Information shown section start

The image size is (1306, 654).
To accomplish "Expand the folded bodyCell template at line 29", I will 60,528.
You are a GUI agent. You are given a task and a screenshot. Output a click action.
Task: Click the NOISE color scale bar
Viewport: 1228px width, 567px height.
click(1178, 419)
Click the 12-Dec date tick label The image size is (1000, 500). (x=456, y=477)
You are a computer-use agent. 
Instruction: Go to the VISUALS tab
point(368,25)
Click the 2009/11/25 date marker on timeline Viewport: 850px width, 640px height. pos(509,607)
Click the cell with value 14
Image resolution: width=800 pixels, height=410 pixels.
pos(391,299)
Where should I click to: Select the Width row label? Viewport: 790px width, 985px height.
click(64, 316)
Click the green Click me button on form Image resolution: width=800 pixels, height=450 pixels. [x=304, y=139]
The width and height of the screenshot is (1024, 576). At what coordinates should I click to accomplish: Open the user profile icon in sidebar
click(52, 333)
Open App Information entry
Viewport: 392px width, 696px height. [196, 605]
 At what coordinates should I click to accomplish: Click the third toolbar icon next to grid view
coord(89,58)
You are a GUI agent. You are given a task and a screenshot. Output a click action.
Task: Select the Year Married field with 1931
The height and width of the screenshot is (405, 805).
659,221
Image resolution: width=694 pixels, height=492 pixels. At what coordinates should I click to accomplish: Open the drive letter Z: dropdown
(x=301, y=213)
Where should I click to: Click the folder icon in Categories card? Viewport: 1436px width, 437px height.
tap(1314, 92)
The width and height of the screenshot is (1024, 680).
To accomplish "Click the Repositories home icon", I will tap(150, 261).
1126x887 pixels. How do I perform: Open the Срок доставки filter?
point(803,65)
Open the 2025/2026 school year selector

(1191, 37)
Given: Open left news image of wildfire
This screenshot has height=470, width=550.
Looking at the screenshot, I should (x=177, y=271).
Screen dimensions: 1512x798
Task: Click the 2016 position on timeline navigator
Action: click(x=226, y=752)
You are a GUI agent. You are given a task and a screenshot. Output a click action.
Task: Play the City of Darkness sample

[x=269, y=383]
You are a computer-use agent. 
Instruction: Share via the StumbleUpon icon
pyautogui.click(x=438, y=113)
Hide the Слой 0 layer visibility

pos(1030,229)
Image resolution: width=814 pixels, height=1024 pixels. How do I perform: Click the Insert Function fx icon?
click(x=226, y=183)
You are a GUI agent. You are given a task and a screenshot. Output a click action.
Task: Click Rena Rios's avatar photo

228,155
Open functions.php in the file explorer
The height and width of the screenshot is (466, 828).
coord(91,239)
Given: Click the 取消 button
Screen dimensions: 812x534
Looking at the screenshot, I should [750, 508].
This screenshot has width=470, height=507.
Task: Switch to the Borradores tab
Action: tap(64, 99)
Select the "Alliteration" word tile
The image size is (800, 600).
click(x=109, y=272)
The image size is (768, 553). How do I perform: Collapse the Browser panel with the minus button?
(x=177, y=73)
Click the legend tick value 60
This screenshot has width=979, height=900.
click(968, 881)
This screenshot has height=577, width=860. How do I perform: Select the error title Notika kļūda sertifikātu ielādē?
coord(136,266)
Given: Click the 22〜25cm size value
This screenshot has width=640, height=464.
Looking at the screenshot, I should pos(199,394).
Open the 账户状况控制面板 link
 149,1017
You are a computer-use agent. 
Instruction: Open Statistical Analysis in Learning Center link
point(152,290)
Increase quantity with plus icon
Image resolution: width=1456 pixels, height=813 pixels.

Information shown section end

The range runs from the line above containing "Open App Information entry" to the line containing "Given: Click the 取消 button", inclusive. Restate those lines word for word and no others.

Open App Information entry
Viewport: 392px width, 696px height. [196, 605]
 At what coordinates should I click to accomplish: Click the third toolbar icon next to grid view
coord(89,58)
You are a GUI agent. You are given a task and a screenshot. Output a click action.
Task: Select the Year Married field with 1931
The height and width of the screenshot is (405, 805).
659,221
Image resolution: width=694 pixels, height=492 pixels. At what coordinates should I click to accomplish: Open the drive letter Z: dropdown
(x=301, y=213)
Where should I click to: Click the folder icon in Categories card? Viewport: 1436px width, 437px height.
tap(1314, 92)
The width and height of the screenshot is (1024, 680).
To accomplish "Click the Repositories home icon", I will tap(150, 261).
1126x887 pixels. How do I perform: Open the Срок доставки filter?
point(803,65)
Open the 2025/2026 school year selector

(1191, 37)
Given: Open left news image of wildfire
This screenshot has height=470, width=550.
Looking at the screenshot, I should (x=177, y=271).
Screen dimensions: 1512x798
Task: Click the 2016 position on timeline navigator
Action: click(x=226, y=752)
You are a GUI agent. You are given a task and a screenshot. Output a click action.
Task: Play the City of Darkness sample

[x=269, y=383]
You are a computer-use agent. 
Instruction: Share via the StumbleUpon icon
pyautogui.click(x=438, y=113)
Hide the Слой 0 layer visibility

pos(1030,229)
Image resolution: width=814 pixels, height=1024 pixels. How do I perform: Click the Insert Function fx icon?
click(x=226, y=183)
You are a GUI agent. You are given a task and a screenshot. Output a click action.
Task: Click Rena Rios's avatar photo

228,155
Open functions.php in the file explorer
The height and width of the screenshot is (466, 828).
coord(91,239)
Given: Click the 取消 button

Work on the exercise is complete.